Exclusiva mundial. Esta, esta es la cámara.

Exclusiva mundial. Esta, esta es la cámara.

Dice después:

Y en la planta alta encontramos rastros más evidentes del ataque, por ejemplo restos de sangre en algunas columnas que la policía no ha podido y sobre todo no ha querido limpiar porque la zona sigue completamente acordonada y cada esquina, cada rincón, puede ser una prueba.

¿Que la policía no puede limpiar? ¿Pero acaso se dedica a limpiar?

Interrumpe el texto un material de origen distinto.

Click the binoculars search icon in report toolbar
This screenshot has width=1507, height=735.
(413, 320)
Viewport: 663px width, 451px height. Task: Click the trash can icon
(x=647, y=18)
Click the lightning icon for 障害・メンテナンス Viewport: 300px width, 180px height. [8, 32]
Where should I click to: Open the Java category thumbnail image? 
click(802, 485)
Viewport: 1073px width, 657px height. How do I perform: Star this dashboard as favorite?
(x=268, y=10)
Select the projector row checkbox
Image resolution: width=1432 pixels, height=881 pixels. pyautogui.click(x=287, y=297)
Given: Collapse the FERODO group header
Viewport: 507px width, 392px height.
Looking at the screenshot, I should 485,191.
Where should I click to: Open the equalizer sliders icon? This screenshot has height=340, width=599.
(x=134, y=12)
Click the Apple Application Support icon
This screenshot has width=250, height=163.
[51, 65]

¿No ha podido y sobre todo no ha querido?

¿La zona está completamente acordonada, y cada rincón puede ser una prueba, y tú te paseas por ahí?

Y nos enseña la sangre, por si dudas de su palabra. Mira, mira:

Otra exclusiva. Gotas. De sangre.

Otra exclusiva. Gotas. De sangre. Uau.

Continúa:

En el suelo queda también un gran rastro de sangre que puede ser de haber movido, de haber arrastrado un cadáver o incluso algún herido, y las paredes conservan también los restos de varios disparos.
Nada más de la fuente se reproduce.